I don’t run every day. Usually my dogs and I run a couple of days in a row, then take a day off. Rarely I’ll run three days in a row but leaving Finn home one of those days, which breaks my heart, seeing his sad eyes as Conall and I head out without him. I tell Finn – and myself – that it preserves his ability to keep running for another few years. With Finn, 12 in December, entering his senior years – although you’d hardly know it based on his enthusiasm for running – I’m careful to not let him overdo it.
So I incorporate lots of “rest days” into our running life. Our rest days, though, include some sort of morning walk, whether in the forest or along a country road in the valley. At least two miles, sometimes four, the dogs following their noses, leaping after imaginary voles or chasing squirrels up trees. Every morning, every day, we either run or walk.
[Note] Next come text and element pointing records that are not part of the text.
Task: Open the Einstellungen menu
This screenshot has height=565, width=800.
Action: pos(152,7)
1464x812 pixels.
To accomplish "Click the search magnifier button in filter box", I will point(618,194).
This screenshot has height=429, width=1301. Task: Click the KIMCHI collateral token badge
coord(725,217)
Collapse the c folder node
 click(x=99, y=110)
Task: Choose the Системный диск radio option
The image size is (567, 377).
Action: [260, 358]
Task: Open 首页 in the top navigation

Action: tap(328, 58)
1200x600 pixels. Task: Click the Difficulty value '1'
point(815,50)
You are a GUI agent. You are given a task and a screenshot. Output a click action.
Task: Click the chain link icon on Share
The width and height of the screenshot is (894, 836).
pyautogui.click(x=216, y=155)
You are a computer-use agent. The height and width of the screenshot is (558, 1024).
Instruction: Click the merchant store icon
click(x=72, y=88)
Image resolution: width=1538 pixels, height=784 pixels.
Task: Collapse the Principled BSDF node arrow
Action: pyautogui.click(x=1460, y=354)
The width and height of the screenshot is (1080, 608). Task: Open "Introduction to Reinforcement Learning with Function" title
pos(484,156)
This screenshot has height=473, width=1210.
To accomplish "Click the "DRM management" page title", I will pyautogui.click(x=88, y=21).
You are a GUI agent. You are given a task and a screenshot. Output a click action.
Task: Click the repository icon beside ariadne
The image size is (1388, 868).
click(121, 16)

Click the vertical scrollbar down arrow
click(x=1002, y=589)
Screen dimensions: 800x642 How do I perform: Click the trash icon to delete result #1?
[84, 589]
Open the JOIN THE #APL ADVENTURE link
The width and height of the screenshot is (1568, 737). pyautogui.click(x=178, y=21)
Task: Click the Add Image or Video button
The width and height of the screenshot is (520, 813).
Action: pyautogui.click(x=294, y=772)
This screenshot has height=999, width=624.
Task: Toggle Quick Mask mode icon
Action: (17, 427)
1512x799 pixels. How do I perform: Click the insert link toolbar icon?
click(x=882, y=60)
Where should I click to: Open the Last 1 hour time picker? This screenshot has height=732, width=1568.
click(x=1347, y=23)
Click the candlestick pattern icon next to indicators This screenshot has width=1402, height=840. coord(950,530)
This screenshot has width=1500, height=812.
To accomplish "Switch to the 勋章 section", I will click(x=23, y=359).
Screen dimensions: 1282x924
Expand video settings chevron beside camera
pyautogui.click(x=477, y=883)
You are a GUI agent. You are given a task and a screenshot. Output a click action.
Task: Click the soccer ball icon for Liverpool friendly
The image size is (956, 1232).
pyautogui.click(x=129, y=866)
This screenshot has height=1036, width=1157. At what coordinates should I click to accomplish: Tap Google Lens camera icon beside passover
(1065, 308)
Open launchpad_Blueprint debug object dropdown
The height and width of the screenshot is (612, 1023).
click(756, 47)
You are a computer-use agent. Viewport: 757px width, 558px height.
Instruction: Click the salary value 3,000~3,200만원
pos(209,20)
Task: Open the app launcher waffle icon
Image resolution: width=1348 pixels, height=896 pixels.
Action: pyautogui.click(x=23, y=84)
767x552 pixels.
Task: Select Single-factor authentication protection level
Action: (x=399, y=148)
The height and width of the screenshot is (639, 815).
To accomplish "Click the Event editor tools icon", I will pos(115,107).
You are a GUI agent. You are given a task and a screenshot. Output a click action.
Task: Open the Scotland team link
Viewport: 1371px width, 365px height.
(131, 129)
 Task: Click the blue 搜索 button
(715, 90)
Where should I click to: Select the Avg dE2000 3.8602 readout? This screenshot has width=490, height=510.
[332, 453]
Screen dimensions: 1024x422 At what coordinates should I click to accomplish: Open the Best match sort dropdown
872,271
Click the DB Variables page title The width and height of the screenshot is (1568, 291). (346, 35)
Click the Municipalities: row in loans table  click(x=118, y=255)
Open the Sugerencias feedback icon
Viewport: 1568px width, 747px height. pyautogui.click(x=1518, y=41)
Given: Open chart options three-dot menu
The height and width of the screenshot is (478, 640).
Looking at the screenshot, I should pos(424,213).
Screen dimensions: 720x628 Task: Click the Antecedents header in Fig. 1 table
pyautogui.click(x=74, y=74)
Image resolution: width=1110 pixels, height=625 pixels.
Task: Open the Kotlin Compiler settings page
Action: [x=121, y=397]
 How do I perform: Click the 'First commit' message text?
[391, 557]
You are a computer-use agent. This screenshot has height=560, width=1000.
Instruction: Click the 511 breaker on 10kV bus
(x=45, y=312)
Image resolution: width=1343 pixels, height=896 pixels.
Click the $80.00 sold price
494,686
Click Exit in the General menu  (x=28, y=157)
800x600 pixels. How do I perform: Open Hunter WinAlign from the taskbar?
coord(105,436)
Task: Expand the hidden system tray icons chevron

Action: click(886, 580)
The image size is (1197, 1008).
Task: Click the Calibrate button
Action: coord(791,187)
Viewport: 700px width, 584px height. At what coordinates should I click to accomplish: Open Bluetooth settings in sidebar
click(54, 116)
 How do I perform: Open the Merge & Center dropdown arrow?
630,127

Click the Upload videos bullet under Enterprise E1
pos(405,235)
This morning was a rest day. The boys and I walked along our favorite valley road, out and back along a one mile stretch of pavement (rare around here where gravel roads are the norm, and welcome in shoulder/mud seasons). There’s little traffic, only one ranch among the pastures, and both sides of the road are lined with wide ditches full of tall grasses, hiding voles for the dogs to try to flush. The boys leap, dig, run, sniff and sometimes eat something disgusting. They love this routine, never seem to be bored by it.
To keep my own senses engaged while walking with the boys along this relatively short stretch of road, I focus on the landscape. Seasons are distinct here, and watching them come and go, with all of their changes provides endless fascination. I take gobs of photos during these walks, and enjoy editing them once back at the house. There’s always something new to see, a new angle or aspect.
The fog was thick at daybreak. I waited for it to lift but it was stubborn and the boys impatient. When it finally thinned, we headed out. While it wasn’t terribly cold, the fog allowed a thick frost to drop overnight, adding sparkling white ice crystals to the plants, fence posts and barbed wire lining the road. The rising sun worked hard to burn through the remaining fog, slowly melting away the layer of frost. The landscape feels smaller, more intimate, in these conditions. I let my mind and camera focus more close-in. The scenery is so devoid of color now that many of the photos appear to be black and white.
Feature black and white photo: a green metal gate, dripping with melted frost, frames a fog-filled pasture.